— Pflichtaufgaben —
• 1. Übertragen Sie diesen Satz aus dem Text über das Integrationsprogramm der EnBW ins Englische: „Die ersten 16 Schüler konnten am Karlsruher Standort bereits ein Praktikum beginnen.“
• 2. Wie lange dauert laut dem Text über das Integrationsprogramm der EnBW die Einstiegsqualifizierung?
• 3. Schreiben Sie den Text über das Integrationsprogramm der EnBW im Anschluss an seinen letzten Satz weiter.

— Zitierter Text —
::::

Eine Chance für junge Flüchtlinge: Schüler der Vabo-Klasse der Gutenberg-Berufsschule im Stuttgarter Osten schnuppern in Ausbildungsberufe bei der EnBW.

S-Ost - Seit Beginn des Jahres bietet die Energie Baden-Württemberg (EnBW) in Karlsruhe ein Berufsintegrationsprogramm für junge Flüchtlinge aus Integrationsklassen an. Die ersten 16 Schüler konnten am Karlsruher Standort bereits ein Praktikum beginnen.

 

Das Projekt gibt es jetzt auch am Stuttgarter Sitz der Netze BW in der Stöckachstraße. Mit Schnuppertagen und einem einwöchigen Praktikum möchte das Unternehmen den Schülern einen ersten Überblick über die vielen Ausbildungsberufe verschaffen und sie für den Konzern begeistern. Bis September sollen so insgesamt 20 junge Flüchtlinge für die zwölfmonatige Einstiegsqualifizierung bei der EnBW gefunden werden. „Ziel ist es, junge Flüchtlinge und Zuwanderer fit für eine anschließende Ausbildung bei uns zu machen und somit den Grundstein für einen gelungenen Start ins Berufsleben zu legen“, sagt der Ausbildungsleiter Gerhard Heinrich.

::::

— Material —

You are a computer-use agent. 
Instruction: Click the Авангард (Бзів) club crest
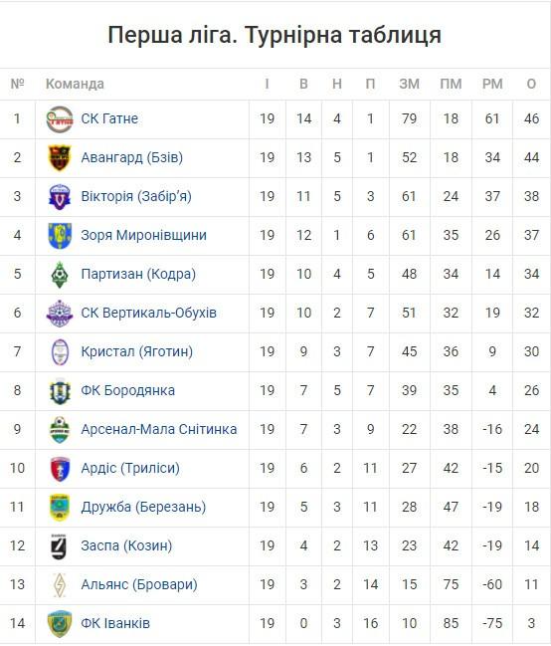click(x=60, y=158)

::::

— Lösungen —
• 1. The first 16 students have already been able to begin an internship at the Karlsruhe site.

• 2. Zwölf Monate.

• 3.
Zwei neue Ausbilderstellen

Das Unternehmen hat eigens für das Projekt zwei neue Ausbilderstellen freigegeben. Am Donnerstag schnupperten Schüler der Vabo-Klasse (Vorqualifizierung Arbeit und Beruf ohne Deutschkenntnisse) der Johannes-Gutenberg-Berufsschule auf dem Hallschlag in die Ausbildungsberufe der EnBW hinein. In der Vabo-Klasse werden die geflüchteten Menschen aus Syrien, Afghanistan, Irak und Äthiopien auf eine Ausbildung vorbereitet.

„Im Fokus stehen der Erwerb von Deutschkenntnissen und die Vermittlung einer beruflichen und lebenskundlichen Basiskompetenz“, erklärt die Lehrerin der Integrationsklasse, Ayla Akyüz. Das seien die ersten wichtigen Schritte zur beruflichen und gesellschaftlichen Integration. Viele der jungen Menschen seien hoch motiviert, fügt ihre Kollegin Kathrin Knödler hinzu. „Manche haben nach nur zwei Monaten Deutsch gelernt“, sagt sie.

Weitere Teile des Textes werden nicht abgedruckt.